How can I calculate propagation delay through series of combinational circuits using Verilog and FPGA?

Frank Dejay picture Frank Dejay · Jan 16, 2012 · Viewed 13.9k times · Source

I'm new to FPGA and HDL but I'm trying to learn and cant figure this out. How can I calculate or estimate propagation delay though several levels of combination logic. Can I only determine this empirically or can I figure it out at design time. In this situation I'm using and FPGA to implement a parity setting and checking circuit. The circuit would look like a tree network of xor gates like the example pictures, except I intent xor 16 registers so there will be more levels or xor operations. I would like to be able to calculate the propagation delay though each "level" xor logic so I can determine how many fractions of clock cycles or how many nanoseconds the entire parity checking and setting operations will take. Hope I'm making sense.

parity setting network

parity checking network

Thanks a lot for the help.

Answer

Jan Gray picture Jan Gray · Jan 19, 2012

You need "The Knowledge" as I explain here in "The Art of High Performance FPGA Design". http://www.fpgacpu.org/log/aug02.html#art "You have to ... crank up your tools and design some test circuits, and then open up the timing analyzer and the FPGA editor and pour over what came out, what the latencies (logic and routing) tend to be, etc."

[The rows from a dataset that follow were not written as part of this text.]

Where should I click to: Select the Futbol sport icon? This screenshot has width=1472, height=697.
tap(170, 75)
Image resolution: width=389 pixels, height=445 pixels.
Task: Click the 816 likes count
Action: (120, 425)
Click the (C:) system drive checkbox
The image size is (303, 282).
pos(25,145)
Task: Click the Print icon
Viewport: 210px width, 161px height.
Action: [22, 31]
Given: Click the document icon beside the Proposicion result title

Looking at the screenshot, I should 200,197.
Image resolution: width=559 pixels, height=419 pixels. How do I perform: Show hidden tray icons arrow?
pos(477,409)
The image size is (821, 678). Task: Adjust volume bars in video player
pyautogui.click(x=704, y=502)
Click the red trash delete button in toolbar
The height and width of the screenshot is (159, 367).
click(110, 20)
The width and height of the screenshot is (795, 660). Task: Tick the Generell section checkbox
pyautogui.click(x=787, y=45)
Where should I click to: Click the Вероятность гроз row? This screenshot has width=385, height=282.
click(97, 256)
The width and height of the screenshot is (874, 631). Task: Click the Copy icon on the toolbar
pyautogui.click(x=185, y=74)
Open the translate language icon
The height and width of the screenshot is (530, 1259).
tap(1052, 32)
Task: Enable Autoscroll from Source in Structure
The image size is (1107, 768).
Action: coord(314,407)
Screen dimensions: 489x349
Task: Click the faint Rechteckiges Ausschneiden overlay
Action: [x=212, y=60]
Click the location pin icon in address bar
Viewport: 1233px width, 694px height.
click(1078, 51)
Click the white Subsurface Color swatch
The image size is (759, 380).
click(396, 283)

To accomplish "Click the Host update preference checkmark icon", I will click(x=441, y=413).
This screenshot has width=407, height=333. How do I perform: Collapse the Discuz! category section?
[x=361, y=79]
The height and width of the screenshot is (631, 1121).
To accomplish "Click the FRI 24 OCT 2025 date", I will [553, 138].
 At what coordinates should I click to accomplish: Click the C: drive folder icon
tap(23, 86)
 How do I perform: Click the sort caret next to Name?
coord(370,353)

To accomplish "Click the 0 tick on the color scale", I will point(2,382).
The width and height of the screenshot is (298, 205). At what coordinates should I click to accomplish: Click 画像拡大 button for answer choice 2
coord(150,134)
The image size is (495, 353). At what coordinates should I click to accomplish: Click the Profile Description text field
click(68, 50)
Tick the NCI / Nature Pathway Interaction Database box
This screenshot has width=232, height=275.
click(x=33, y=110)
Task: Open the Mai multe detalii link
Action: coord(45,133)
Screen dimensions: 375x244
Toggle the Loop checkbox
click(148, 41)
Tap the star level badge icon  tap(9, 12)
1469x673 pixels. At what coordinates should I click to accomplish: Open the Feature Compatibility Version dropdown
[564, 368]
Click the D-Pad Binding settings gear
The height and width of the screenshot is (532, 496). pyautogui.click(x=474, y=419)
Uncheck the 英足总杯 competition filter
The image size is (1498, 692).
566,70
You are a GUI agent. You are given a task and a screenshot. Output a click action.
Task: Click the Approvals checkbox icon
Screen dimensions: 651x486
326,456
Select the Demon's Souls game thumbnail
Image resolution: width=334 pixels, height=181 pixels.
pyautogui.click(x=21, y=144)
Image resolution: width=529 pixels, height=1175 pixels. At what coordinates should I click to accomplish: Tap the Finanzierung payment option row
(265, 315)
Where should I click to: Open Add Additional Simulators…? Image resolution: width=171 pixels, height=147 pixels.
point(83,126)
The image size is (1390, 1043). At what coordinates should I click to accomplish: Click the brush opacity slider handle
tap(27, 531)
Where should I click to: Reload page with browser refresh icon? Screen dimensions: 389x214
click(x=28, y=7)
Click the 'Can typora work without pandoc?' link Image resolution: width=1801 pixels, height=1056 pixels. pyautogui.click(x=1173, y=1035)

After you do that for a while, you will look at this kind of question, and just know (or have a pretty good idea).

In this case, for example, I know in an FPGA, a 16-input XOR will be built out of a tree of 4- or 6-input lookup tables (4-LUTs or 6-LUTs) two deep, and it cannot be implemented in circuit only one LUT deep. Therefore the minimum delay for such a circuit in a pipelined implementation is going to be (in Xilinx timing nomenclature):

  • tCKO -- clock to output delay of any of the 16-flip-flops

  • tILO -- delay through the first level LUTs

  • tAS -- delay through 2nd level of LUTS + flip-flop setup time assuming implemented in the same slice

  • plus net routing delays

and for Virtex-6 speed -1 I would expect this to be ~1.5 ns.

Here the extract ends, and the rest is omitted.